As for the story, the glimpses I got weren’t the most engaging, but I’m excited to see where it goes. The standout was the voice acting. Every character was acted by locals from New Caledonia in their native Drehu language. This didn’t just feel like an island; it felt like there was love and care invested in making this an accurate portrayal of a culture. While the story itself didn’t completely grab me, the music convinced me I wanted to see what was next.

During one of the story moments, the entire town Tchia helped break out into song while creating a big feast. It’s a musical mini-game where Tchia chimes in with her ukulele. I knew that there’d be musical elements, what with being able to use the ukulele whenever I wanted, but I didn’t expect full musical moments that were so much fun to play. On top of that, the game let me appreciate the scenes play out thanks to an auto-play option. I really hope there are many more of these since they were a fun glimpse at this culture.

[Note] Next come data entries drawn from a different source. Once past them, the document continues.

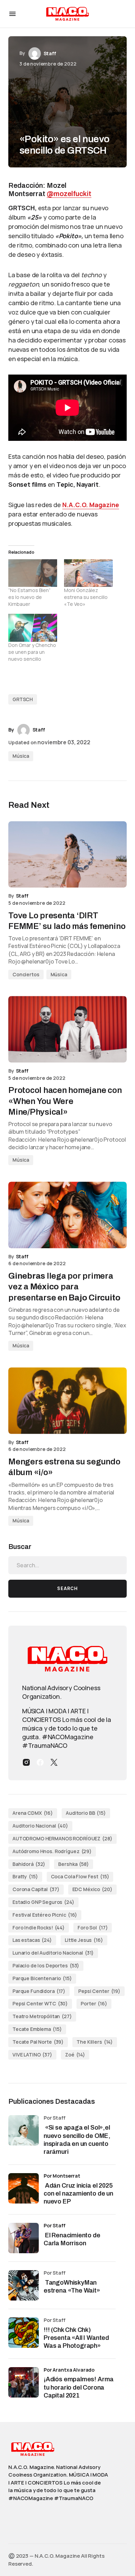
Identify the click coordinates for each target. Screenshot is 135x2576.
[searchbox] (67, 1565)
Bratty (25, 1876)
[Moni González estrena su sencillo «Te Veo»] (88, 573)
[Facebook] (40, 1762)
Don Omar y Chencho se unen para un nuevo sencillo (32, 652)
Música (20, 756)
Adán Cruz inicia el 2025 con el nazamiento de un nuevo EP (78, 2193)
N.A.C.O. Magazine (90, 505)
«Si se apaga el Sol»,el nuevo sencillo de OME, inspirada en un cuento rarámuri (77, 2139)
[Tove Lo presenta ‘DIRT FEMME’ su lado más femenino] (67, 854)
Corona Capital (36, 1889)
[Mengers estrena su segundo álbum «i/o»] (67, 1400)
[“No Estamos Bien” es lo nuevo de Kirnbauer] (32, 573)
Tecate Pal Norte (38, 2041)
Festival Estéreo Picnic (44, 1914)
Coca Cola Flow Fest (80, 1876)
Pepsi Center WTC (40, 2003)
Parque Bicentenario (42, 1978)
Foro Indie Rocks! (38, 1927)
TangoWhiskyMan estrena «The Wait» (72, 2286)
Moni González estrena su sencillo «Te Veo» (86, 597)
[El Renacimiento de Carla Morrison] (23, 2238)
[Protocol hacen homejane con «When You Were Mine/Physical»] (67, 1029)
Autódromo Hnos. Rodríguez (52, 1851)
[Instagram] (26, 1762)
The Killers (94, 2041)
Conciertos (25, 974)
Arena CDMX (32, 1813)
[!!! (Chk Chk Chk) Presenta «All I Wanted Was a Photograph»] (23, 2332)
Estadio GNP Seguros (43, 1902)
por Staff (54, 2225)
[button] (12, 14)
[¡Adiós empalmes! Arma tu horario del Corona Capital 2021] (23, 2382)
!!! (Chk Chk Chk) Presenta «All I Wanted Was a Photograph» (76, 2338)
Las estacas (32, 1940)
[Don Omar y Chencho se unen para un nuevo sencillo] (32, 628)
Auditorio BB (86, 1813)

Building on that, my favorite implementation of the ukulele was its ability to manipulate the world. It’s quite similar to the ocarina from The Legend of Zelda: Ocarina of Time but with way more options. At any time, I could summon a bird, grow a bomb plant, or even change the time of day. Of course, that was only a third of the songs available too. It felt like it was built on the idea that this island was my playground to explore and appreciate.

Being so open and sandbox-y, the island was full of secrets like little challenges, collectibles, and fun puzzles. But exploration felt somewhat tedious thanks to navigating with a compass and a map and not knowing my exact location. You can get an idea of where you are on the map but never your exact location, save for interacting with signposts. On the other hand, this only really felt like an issue when searching for those secrets. Do you know what came in handy with getting my bearings? Being able to summon a bird and fly up high enough to see all the landmarks. This and more features I experienced felt odd at first, but quickly became fun when I realized I just needed to explore.

Tchia is shaping up to be an exciting time. While its mechanics, like using the ukulele to open the world for you or spirit-jumping, take some getting used to, once you have a handle on them, the game becomes a playground. There’s the promise for so much more adventure ahead, and I can’t wait to see more of this world.

Tchia is coming in early 2023 to PlayStation 4, PlayStation 5, and the Epic Games Store.